The regulator’s estimate is based on ASIC recovering more than $71m from just shy of 3000 licensees and 21,308 advisers listed on the Financial Advisers Register.
However, as the Financial Planning Association (FPA) has stressed, the estimate and the final bill that hits businesses’ desks has a history of varying.
“The FPA notes last year’s estimate was wrong by 54 per cent (i.e. between the CRIS and the final) so the actual levy figure could be significantly higher,” it said in a statement.
The industry association has called on ASIC to review the funding model “before more planning businesses are forced to close”.
Adviser Ratings analysis suggests by next year, there will be far fewer licensees and advisers to share the industry funding cost in future years. In fact, we predict the number of advisers may have dropped below the 17,000 mark. In our last Musical Chairs update for Q2, 2021, the number of listed advisers had dropped below 20,000 for the first time.

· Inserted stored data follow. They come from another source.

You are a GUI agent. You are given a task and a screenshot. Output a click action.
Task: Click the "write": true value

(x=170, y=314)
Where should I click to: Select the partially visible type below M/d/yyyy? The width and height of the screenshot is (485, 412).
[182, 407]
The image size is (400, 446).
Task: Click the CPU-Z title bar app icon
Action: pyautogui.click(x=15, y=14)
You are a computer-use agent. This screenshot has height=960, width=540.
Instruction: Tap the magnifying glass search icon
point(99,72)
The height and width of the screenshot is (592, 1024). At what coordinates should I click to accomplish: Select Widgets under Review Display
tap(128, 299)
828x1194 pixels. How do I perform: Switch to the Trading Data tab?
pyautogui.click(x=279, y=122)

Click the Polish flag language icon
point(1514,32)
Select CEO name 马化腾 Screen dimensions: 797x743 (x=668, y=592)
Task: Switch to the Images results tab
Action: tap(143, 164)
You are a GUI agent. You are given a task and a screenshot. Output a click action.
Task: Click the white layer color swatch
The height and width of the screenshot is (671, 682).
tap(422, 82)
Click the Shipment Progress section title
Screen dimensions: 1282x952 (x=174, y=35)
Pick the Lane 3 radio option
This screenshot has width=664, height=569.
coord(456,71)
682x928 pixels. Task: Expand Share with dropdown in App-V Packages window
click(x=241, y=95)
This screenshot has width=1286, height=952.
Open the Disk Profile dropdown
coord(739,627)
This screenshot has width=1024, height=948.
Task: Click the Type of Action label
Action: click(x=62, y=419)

Rising costs mean rising fees
For advisers reading this, it will be no secret the cost to advise is escalating at a rate previously unseen, in part due to the professionalisation of the market. For example, data from Striver and Adviser Ratings shows the average graduate is brought in at $55,000, but businesses often pay 1.45 times that when they account for the professional year, on-costs and licensing. For practices, there’s also PI insurance and the cost of education for existing employees – whether that be a full degree or the exam bridging requirements.
Source: AR Data
Perhaps unsurprisingly, these costs have been at least partly passed on to clients. Our research shows the median fee has risen by 16 per cent in a year to $3,256 and most advisers are charging fixed fees. As the costs to advise increase, it’s likely we’ll see fees rise further.
At the same time, advisers are having to part from unprofitable clients, with revenue pressures directing many businesses towards a smaller pool of high net-worth clients. Again, this will likely put upward pressure on the cost of advice.
As ASIC raises its industry funding levy, the regulatory body has also been conducting an inquiry on how to make affordable advice available to a larger number of Australians.
However, with a smaller number of advisers, rising costs and fees and a shallow pipeline of new talent, it may be quite a challenge.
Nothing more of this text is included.